でもどうやって電話したらいいのか分からなくて、

女性に練習してもらってるって感じ?

なんかなんだか、青春ですねぇ。

ヤマダ君、がんばれ!

 

女「相手のことを思い浮かべて、

  最近の相手の行動を書き出して。

  今すぐ。3分で。」

なかなかスパルタな恋愛塾のようです。

女「そこから話の糸口をつくるんだから!」

と。

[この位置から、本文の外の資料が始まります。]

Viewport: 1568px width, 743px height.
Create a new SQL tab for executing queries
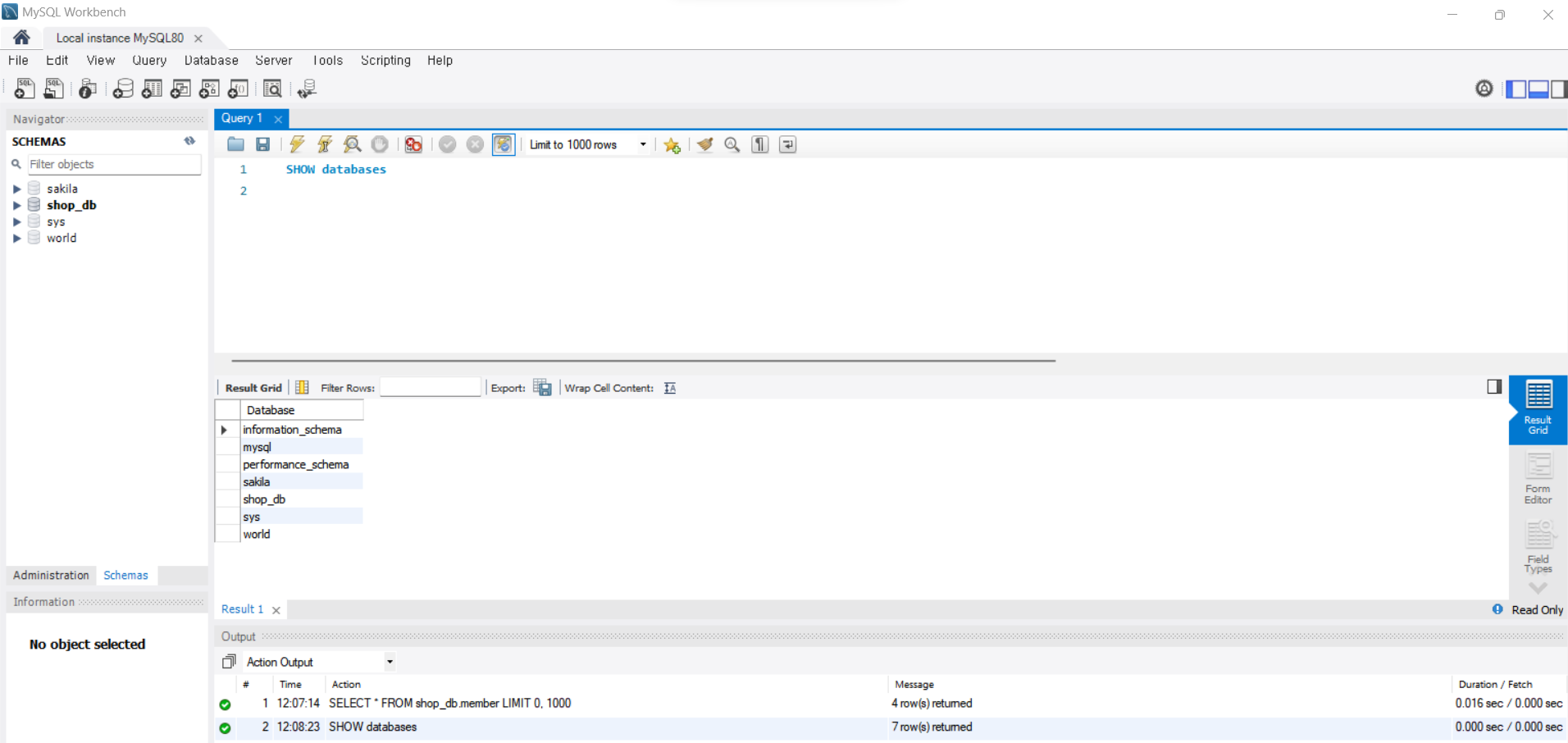(x=24, y=89)
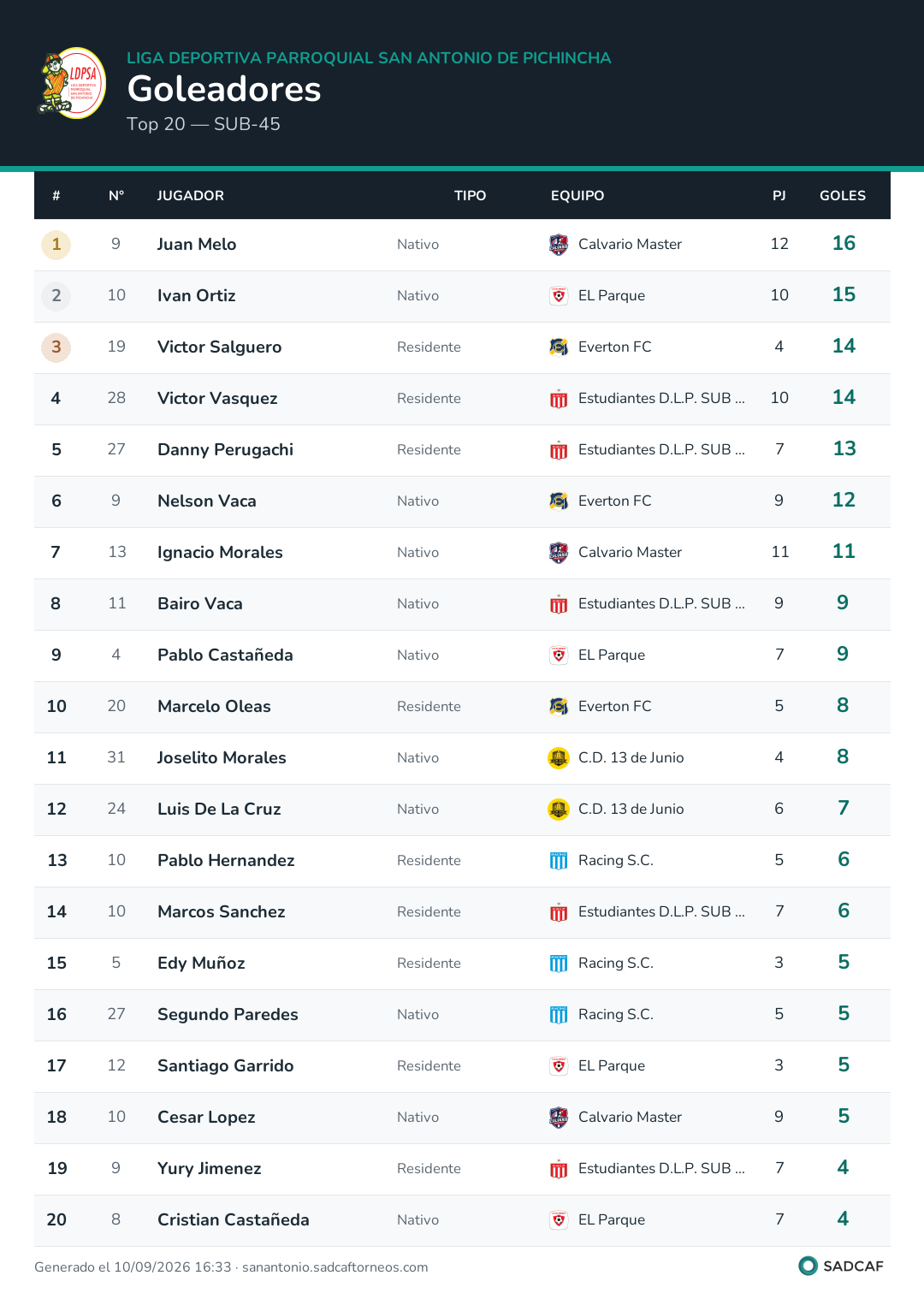Click the gold rank 1 badge
The height and width of the screenshot is (1311, 924).
[x=56, y=245]
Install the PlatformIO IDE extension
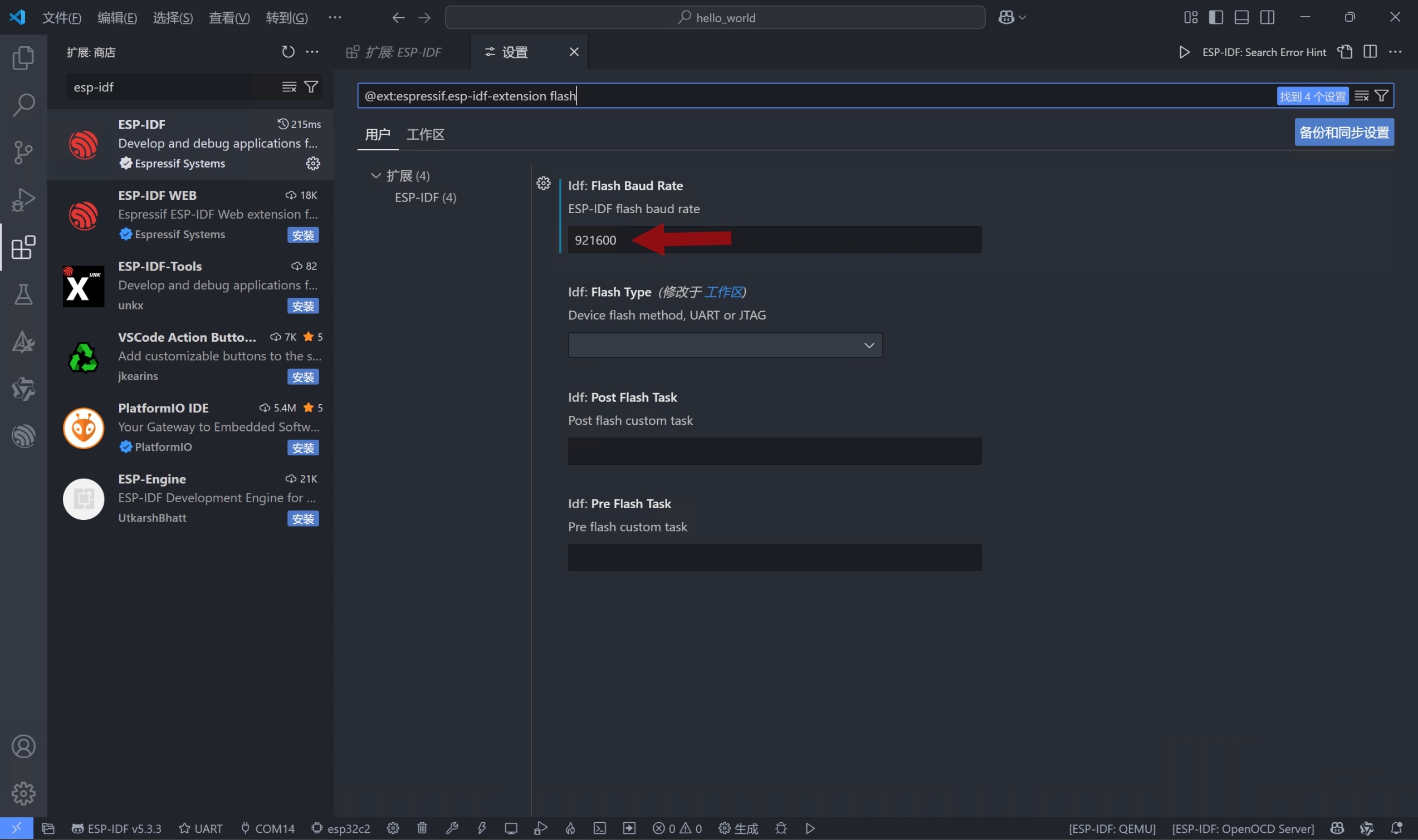Screen dimensions: 1418x840 click(303, 448)
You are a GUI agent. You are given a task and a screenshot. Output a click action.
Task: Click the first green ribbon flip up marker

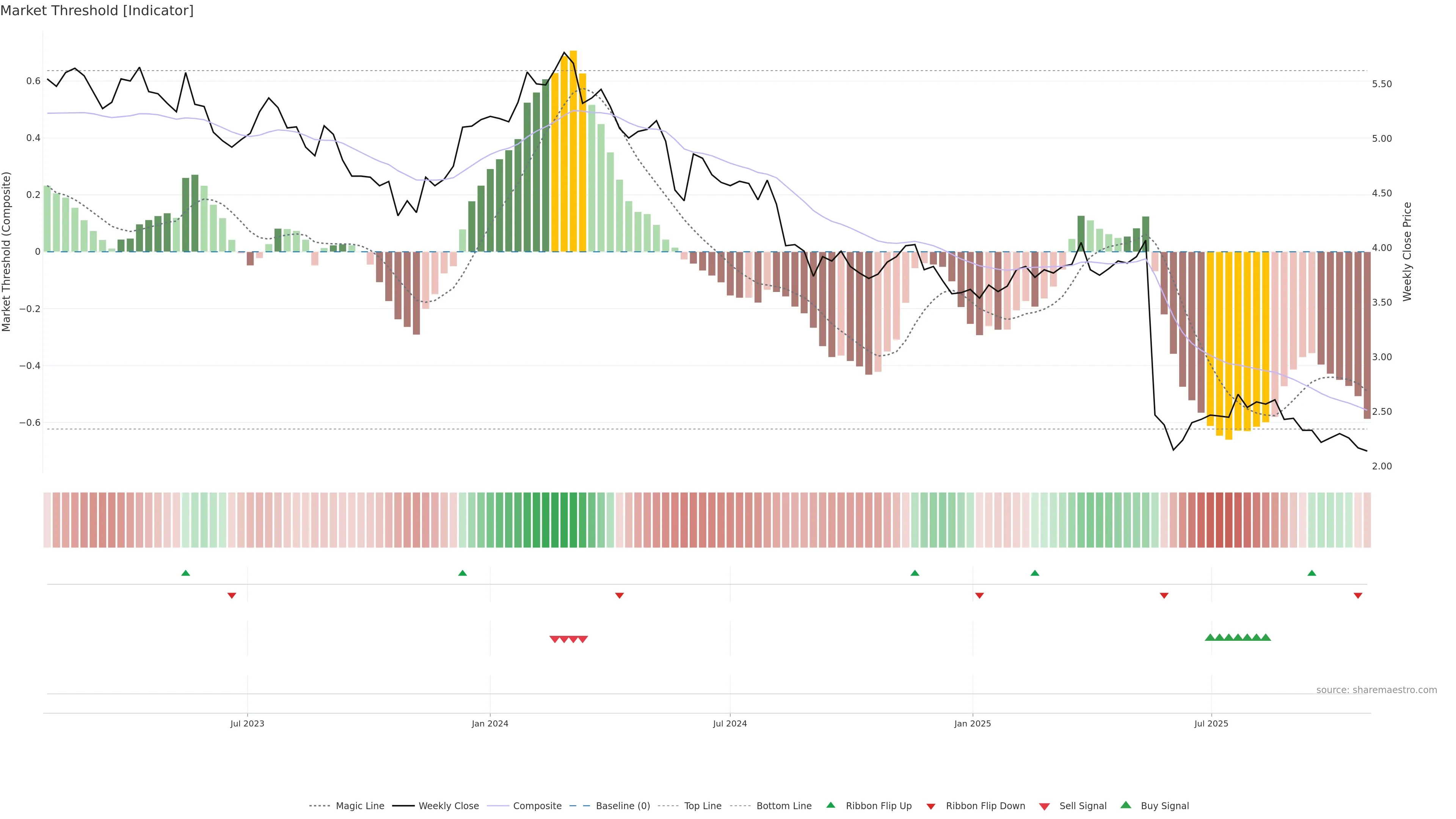[x=185, y=573]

ほほー、参考にさせてもらおうかな。

 

練習再開。

それにしても・・

電話でのお誘いばっかり練習してるけど、

アヤカ先輩はどんだけつれないんだろうか。

そんなに断ってくるって、

それはもう脈無しと言うんじゃないだろうか・・

 

男「アヤカ先輩こないだ扇風機買いましたよね?

  あれ、いくらでした?」

女「8,000円くらいかな」

おいおい!ヤマダ君!

扇風機の値段から、どうやって

デートのお誘いにもっていくつもりなのよ。

遠回りにもほどがある!

と思わず乱入しそうになったのですが

男「同じものが半額の4,000円で

  手に入るって言ったら、どう思います?」

あれ?

なんか話の風向きがおかしい。

男「実は××っていうのがあってー、

  僕も入会していています。

  先輩と同じ物を半額で手に入れたんです。

  すごくないですか?

  さっき会員1名だけ空きが出て、

  すぐ登録が出来る状況なんですよ。

  空きが出るって滅多にないことなんで・・

  アヤカ先輩には特別に教えようと思って

  今電話してるんです。

  すぐ会員埋まっちゃうので

  どうしても今週末には回答ほしくて・・」

ヤマダーー!!

それ、きっとダメなやつーーー!!!

 

なんか怪しげな勧誘電話の練習でした。

 

あらら・・と思っていると

私の背後のテーブルに座っていた

別のカップルの片方が

「進捗どうー?」

と勧誘電話カップルに声をかけた。

気づいてなかったけど、まさか・・グルですか?

 

5テーブルしかないカフェ

1つはわたし。

残りのうち2つが怪しげな勧誘練習・・

 

「アナタ、今までの私たちの会話聞いていたわよね?

 タダで帰れると思ってないわよね」

なんて展開になったらどうしよー!

 

急に怖くなって

残りのアイスコーヒーを一気飲みして

さり気なく、奴らを刺激しないように、

そっと立ち上がった。

 

男「自分、営業に向いてないんじゃないかって心配です」

女「出来ない理由を探すんじゃないの。

  やれる方法を、見つけるの。」

ブルゾンちえみ!?!?

驚いて振り返ったら、ちえみと目が合ってしまった。

 

with コロナ、with B な日曜午後でした。